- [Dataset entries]
>>

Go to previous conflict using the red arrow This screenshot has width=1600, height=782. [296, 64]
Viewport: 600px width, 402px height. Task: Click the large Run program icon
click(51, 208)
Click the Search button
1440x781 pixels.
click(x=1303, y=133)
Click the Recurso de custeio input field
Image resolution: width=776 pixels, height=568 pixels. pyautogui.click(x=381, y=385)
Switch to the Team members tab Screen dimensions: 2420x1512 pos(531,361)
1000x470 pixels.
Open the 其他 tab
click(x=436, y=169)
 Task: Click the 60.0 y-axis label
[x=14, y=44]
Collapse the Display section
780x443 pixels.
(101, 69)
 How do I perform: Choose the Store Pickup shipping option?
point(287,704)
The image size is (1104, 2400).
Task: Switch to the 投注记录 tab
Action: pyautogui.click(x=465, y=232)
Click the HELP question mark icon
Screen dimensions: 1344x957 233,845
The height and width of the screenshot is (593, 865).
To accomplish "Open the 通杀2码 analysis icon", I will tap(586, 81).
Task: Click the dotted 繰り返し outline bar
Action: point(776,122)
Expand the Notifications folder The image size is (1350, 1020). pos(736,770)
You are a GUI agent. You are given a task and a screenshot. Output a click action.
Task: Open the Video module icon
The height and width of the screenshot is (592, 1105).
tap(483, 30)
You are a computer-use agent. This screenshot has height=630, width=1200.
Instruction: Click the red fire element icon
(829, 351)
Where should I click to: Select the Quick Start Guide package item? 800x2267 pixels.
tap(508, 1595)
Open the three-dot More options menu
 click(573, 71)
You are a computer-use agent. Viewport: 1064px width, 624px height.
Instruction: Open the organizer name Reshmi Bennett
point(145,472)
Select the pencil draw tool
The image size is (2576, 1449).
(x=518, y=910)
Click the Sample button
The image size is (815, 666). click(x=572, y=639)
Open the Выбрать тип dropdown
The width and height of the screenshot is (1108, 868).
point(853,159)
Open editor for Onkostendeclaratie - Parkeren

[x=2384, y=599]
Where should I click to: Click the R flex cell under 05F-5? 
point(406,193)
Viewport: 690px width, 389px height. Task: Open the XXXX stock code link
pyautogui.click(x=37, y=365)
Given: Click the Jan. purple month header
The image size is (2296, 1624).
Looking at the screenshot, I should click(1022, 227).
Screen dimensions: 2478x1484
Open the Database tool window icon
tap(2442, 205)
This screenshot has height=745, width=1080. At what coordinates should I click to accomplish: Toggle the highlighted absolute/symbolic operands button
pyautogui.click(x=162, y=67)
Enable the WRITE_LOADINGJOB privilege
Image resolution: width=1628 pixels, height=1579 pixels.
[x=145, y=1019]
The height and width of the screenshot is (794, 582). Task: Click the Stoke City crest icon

<<

- [What needs to be done] Put every line of the listing above into a numbered list, and skip any blank lines.

- [Written response]
1. Go to previous conflict using the red arrow This screenshot has width=1600, height=782. [296, 64]
2. Viewport: 600px width, 402px height. Task: Click the large Run program icon
3. click(51, 208)
4. Click the Search button
5. 1440x781 pixels.
6. click(x=1303, y=133)
7. Click the Recurso de custeio input field
8. Image resolution: width=776 pixels, height=568 pixels. pyautogui.click(x=381, y=385)
9. Switch to the Team members tab Screen dimensions: 2420x1512 pos(531,361)
10. 1000x470 pixels.
11. Open the 其他 tab
12. click(x=436, y=169)
13.  Task: Click the 60.0 y-axis label
14. [x=14, y=44]
15. Collapse the Display section
16. 780x443 pixels.
17. (101, 69)
18.  How do I perform: Choose the Store Pickup shipping option?
19. point(287,704)
20. The image size is (1104, 2400).
21. Task: Switch to the 投注记录 tab
22. Action: pyautogui.click(x=465, y=232)
23. Click the HELP question mark icon
24. Screen dimensions: 1344x957 233,845
25. The height and width of the screenshot is (593, 865).
26. To accomplish "Open the 通杀2码 analysis icon", I will tap(586, 81).
27. Task: Click the dotted 繰り返し outline bar
28. Action: point(776,122)
29. Expand the Notifications folder The image size is (1350, 1020). pos(736,770)
30. You are a GUI agent. You are given a task and a screenshot. Output a click action.
31. Task: Open the Video module icon
32. The height and width of the screenshot is (592, 1105).
33. tap(483, 30)
34. You are a computer-use agent. This screenshot has height=630, width=1200.
35. Instruction: Click the red fire element icon
36. (829, 351)
37. Where should I click to: Select the Quick Start Guide package item? 800x2267 pixels.
38. tap(508, 1595)
39. Open the three-dot More options menu
40.  click(573, 71)
41. You are a computer-use agent. Viewport: 1064px width, 624px height.
42. Instruction: Open the organizer name Reshmi Bennett
43. point(145,472)
44. Select the pencil draw tool
45. The image size is (2576, 1449).
46. (x=518, y=910)
47. Click the Sample button
48. The image size is (815, 666). click(x=572, y=639)
49. Open the Выбрать тип dropdown
50. The width and height of the screenshot is (1108, 868).
51. point(853,159)
52. Open editor for Onkostendeclaratie - Parkeren
53. [x=2384, y=599]
54. Where should I click to: Click the R flex cell under 05F-5? 
55. point(406,193)
56. Viewport: 690px width, 389px height. Task: Open the XXXX stock code link
57. pyautogui.click(x=37, y=365)
58. Given: Click the Jan. purple month header
59. The image size is (2296, 1624).
60. Looking at the screenshot, I should click(1022, 227).
61. Screen dimensions: 2478x1484
62. Open the Database tool window icon
63. tap(2442, 205)
64. This screenshot has height=745, width=1080. At what coordinates should I click to accomplish: Toggle the highlighted absolute/symbolic operands button
65. pyautogui.click(x=162, y=67)
66. Enable the WRITE_LOADINGJOB privilege
67. Image resolution: width=1628 pixels, height=1579 pixels.
68. [x=145, y=1019]
69. The height and width of the screenshot is (794, 582). Task: Click the Stoke City crest icon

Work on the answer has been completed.